Currently, Defendant Barber requests that the Court set aside the entry of default against him and either dismiss the Complaint against him for lack of personal jurisdiction due to improper service of process or allow him to join in Defendant Wasserman's motion to dismiss. The Court will first address the motion to vacate default and, finding that the default should be vacated and that Barber should be permitted to join in Wasserman's motion to dismiss, the Court will simultaneously address those motions along with the cross-motion to amend.

I. Barber's Motion to Vacate the Default

As previously noted, the Clerk of the Court entered default against Defendant Barber on December 10, 2012. (Docket Entry 12.) Currently, Barber moves to vacate the default because Plaintiff served the Summons and Complaint at one of Plaintiff's prior addresses, his grandmother's house at 620 Baychester Avenue, Apartment 10F, Bronx, New York 10475. (Barber Aff. ¶ 3.) At the time of service, however, Plaintiff had moved several times, finally residing with his mother at 61 Ravine Avenue, Apartment 1B, Yonkers, New York 10701. (Barber Aff. ¶¶ 4-6.)

Plaintiff agrees that the default against Barber should be vacated and apparently concedes that it did not properly serve Barber with the original Summons and Complaint. (See Pl.'s Ltr.

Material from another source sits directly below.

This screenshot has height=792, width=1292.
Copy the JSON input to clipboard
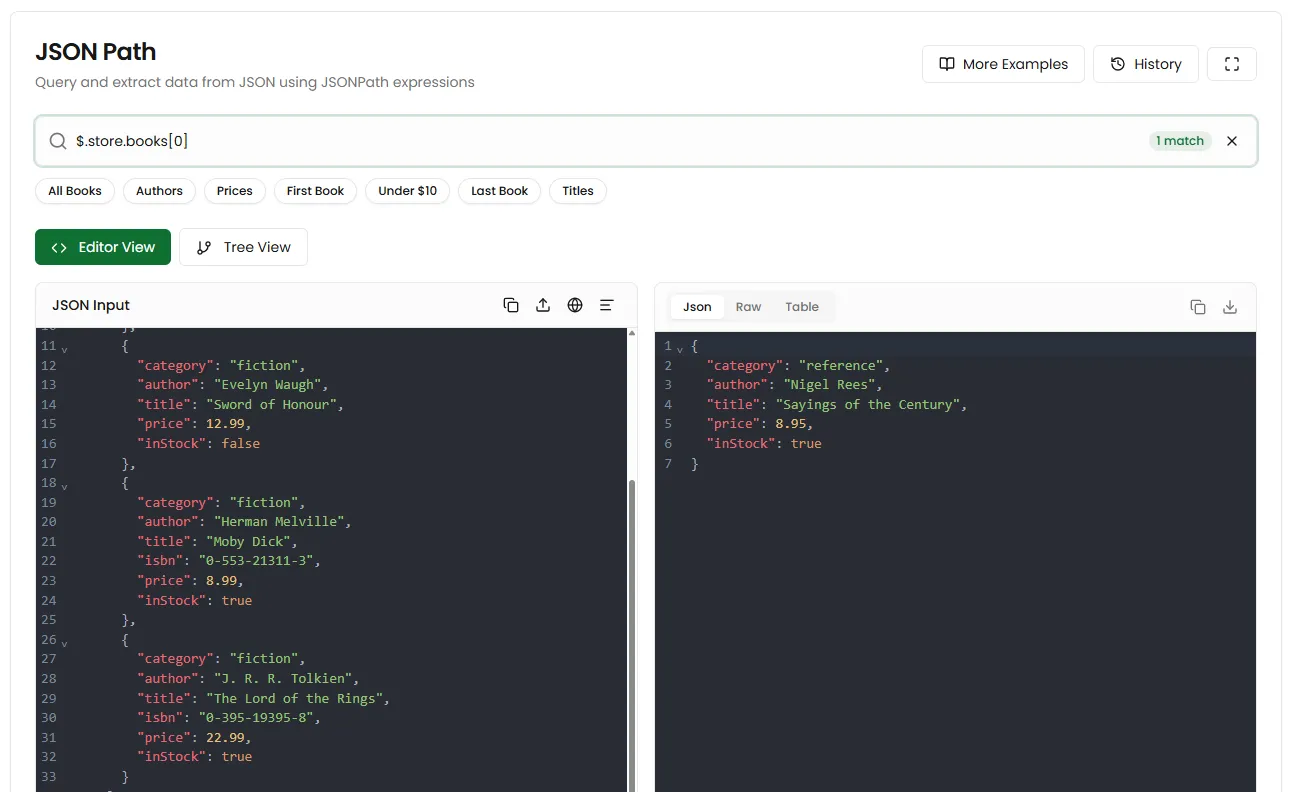(511, 305)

Resp. to Barber Mot. to Dismiss, Docket Entry 34.) On consent, the Court hereby VACATES the notice of default against Barber.

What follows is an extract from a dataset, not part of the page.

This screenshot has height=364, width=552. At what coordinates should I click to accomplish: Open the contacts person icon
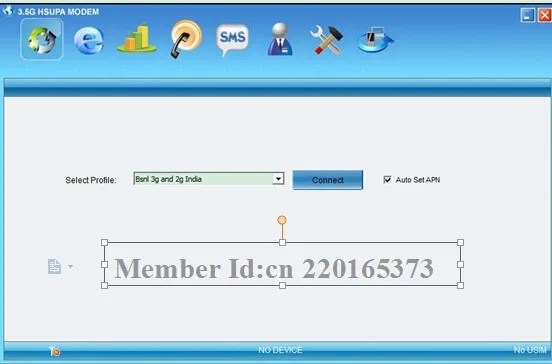[x=280, y=39]
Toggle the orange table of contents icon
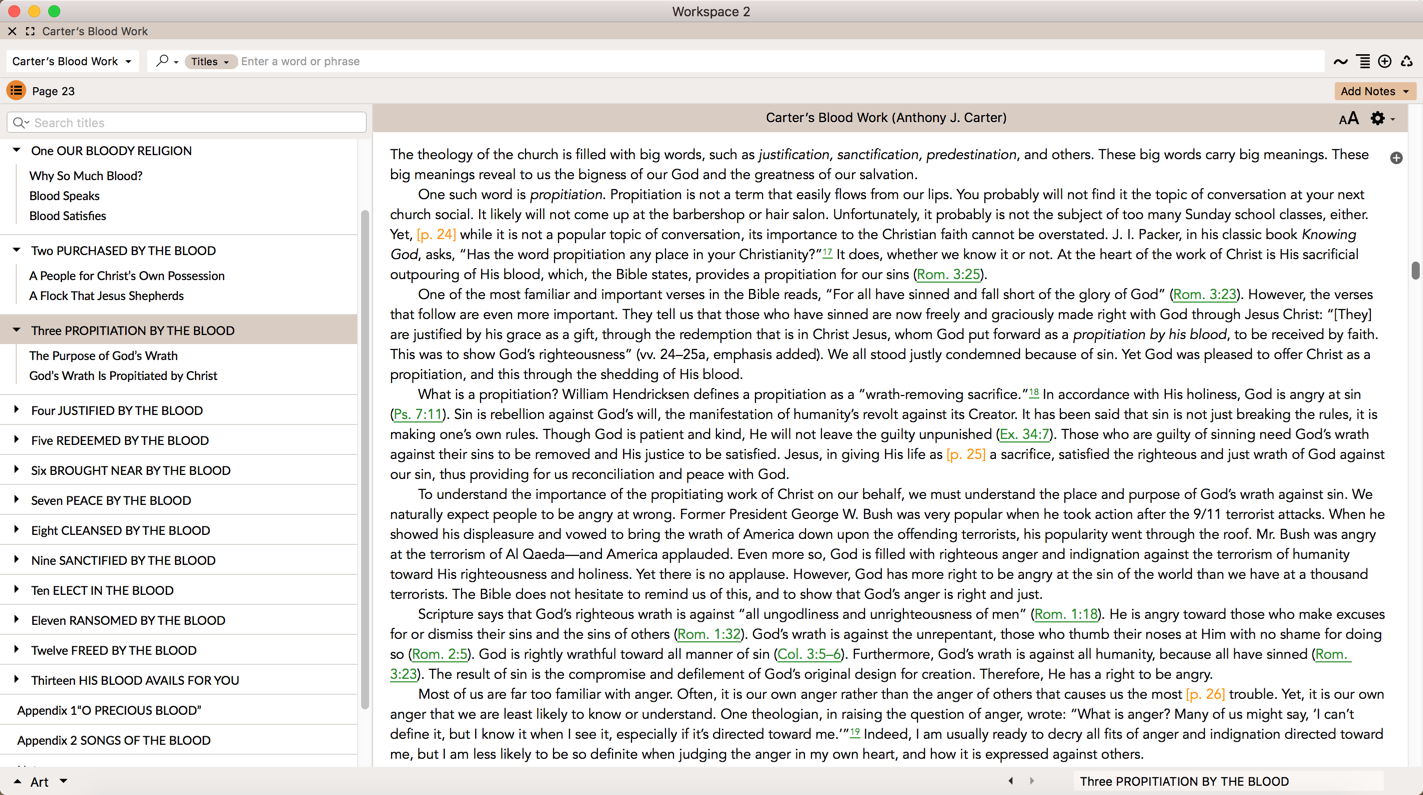The width and height of the screenshot is (1423, 795). pyautogui.click(x=16, y=91)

II. Motions to Dismiss and Amend

The Court will first address the applicable legal standards before turning to the merits of the pending motions.1

A. Legal Standards

1. Motion to Dismiss

In deciding Rule 12(b)(6) motions to dismiss, the Court applies a "plausibility standard," which is guided by "[t]wo working principles." Ashcroft v. Iqbal, 556 U.S. 662, 678, 129 S. Ct. 1937, 173 L. Ed. 2d 868 (2009); accord Harris v. Mills, 572 F.3d 66, 71-72 (2d Cir. 2009). First, although the Court must accept all allegations as true, this "tenet" is "inapplicable to legal conclusions;" thus, "[t]hreadbare recitals of the elements of a cause of action, supported by mere conclusory statements, do not suffice." Iqbal, 556 U.S. at 678; accord Harris, 572 F.3d at 72. Second, only complaints that state a "plausible claim for relief" can survive a Rule 12(b)(6) motion to dismiss. Iqbal, 556 U.S. at 679. Determining whether a complaint does so is "a context-specific task that requires the reviewing court to draw on its judicial experience and common sense." Id.; accord Harris, 572 F.3d at 72.

2. Motion to Amend

Courts should grant leave to amend "when justice so requires." FED. R. CIV. P. 15(a)(2). Leave to amend should be granted unless there is evidence of undue delay, bad faith, undue prejudice to the non-movant, or futility. See Milanese v. Rust-Oleum Corp., 244 F.3d 104, 110 (2d Cir. 2001). To determine whether an amended claim is futile, courts analyzewhether the proposed pleading would withstand a motion to dismiss under ...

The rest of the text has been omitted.